(Exercise input Opens)

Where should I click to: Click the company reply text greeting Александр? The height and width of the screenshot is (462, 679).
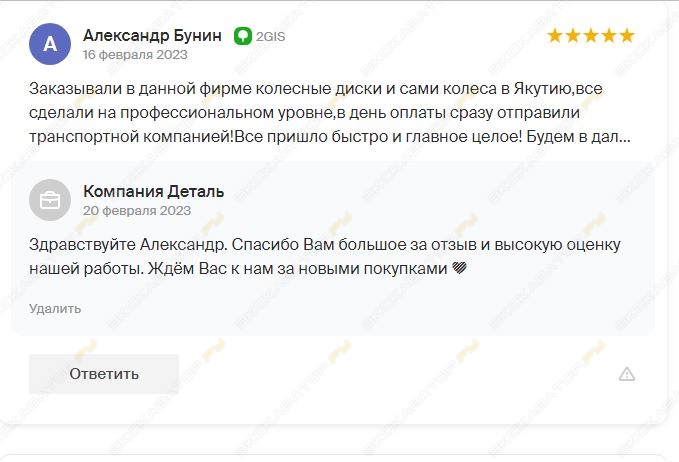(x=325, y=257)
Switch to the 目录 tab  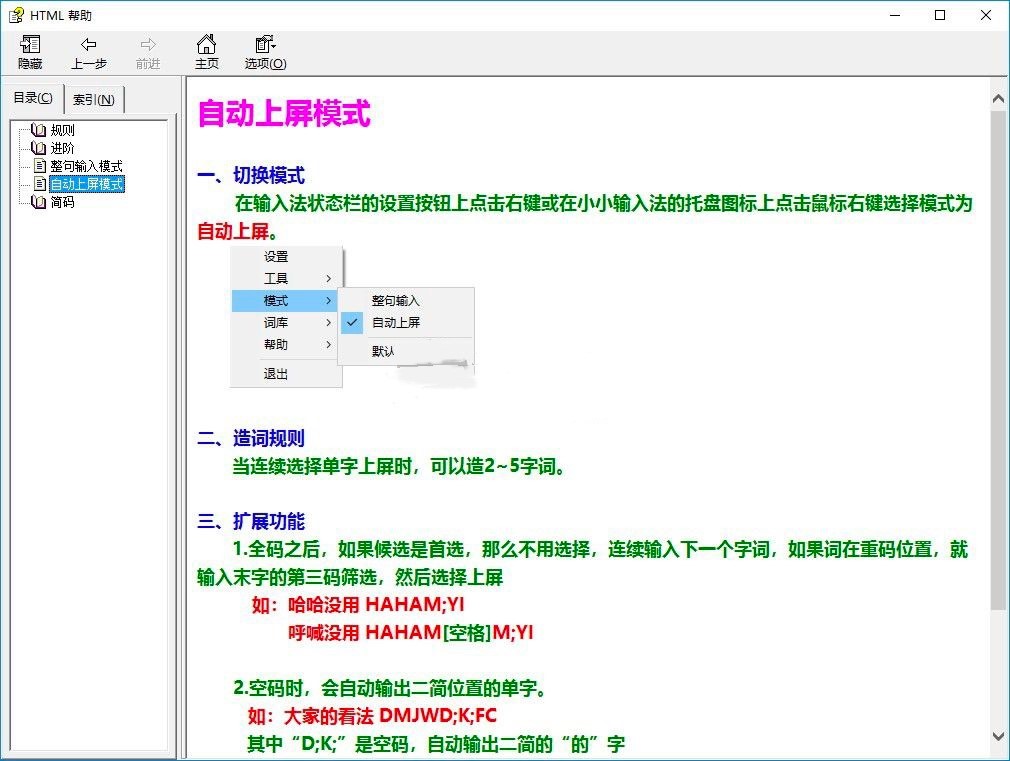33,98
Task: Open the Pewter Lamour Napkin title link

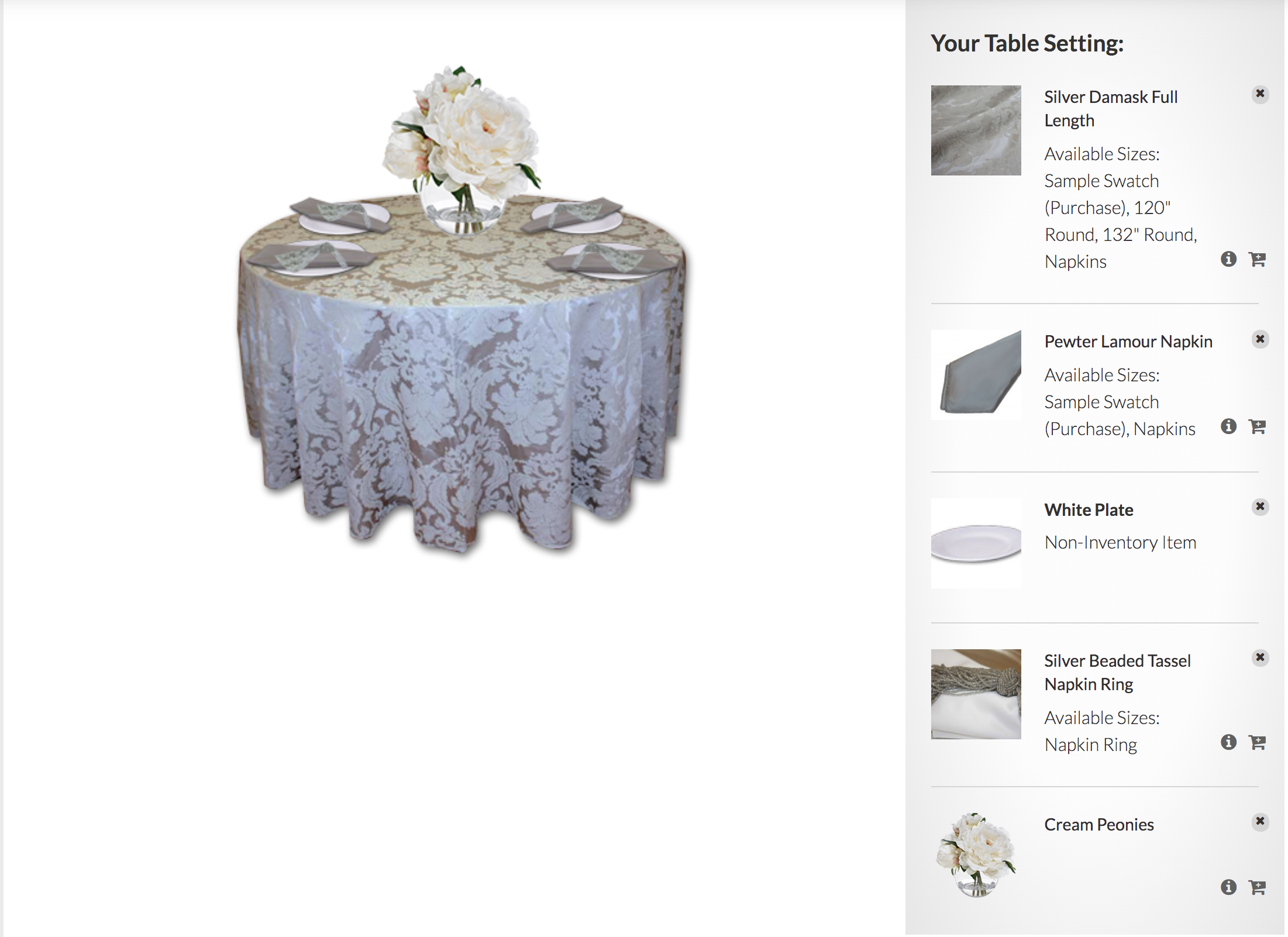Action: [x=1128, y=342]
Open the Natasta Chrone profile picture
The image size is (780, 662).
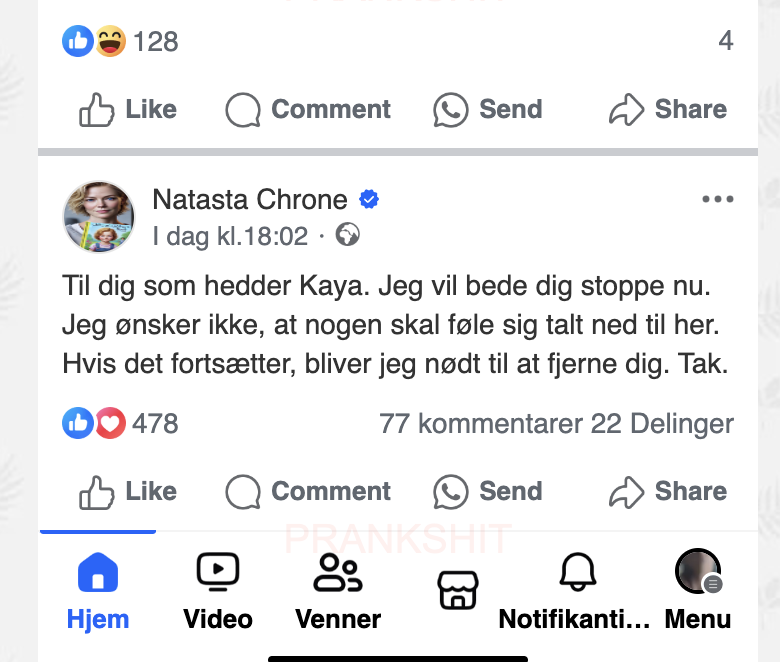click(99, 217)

(Exercise input Closes)

Problem details:
In the data above, find the line containing "Open the Natasta Chrone profile picture"; from there, please write out each line through the end, exactly, with the pictures omitted.

Answer section:
Open the Natasta Chrone profile picture
The image size is (780, 662).
click(99, 217)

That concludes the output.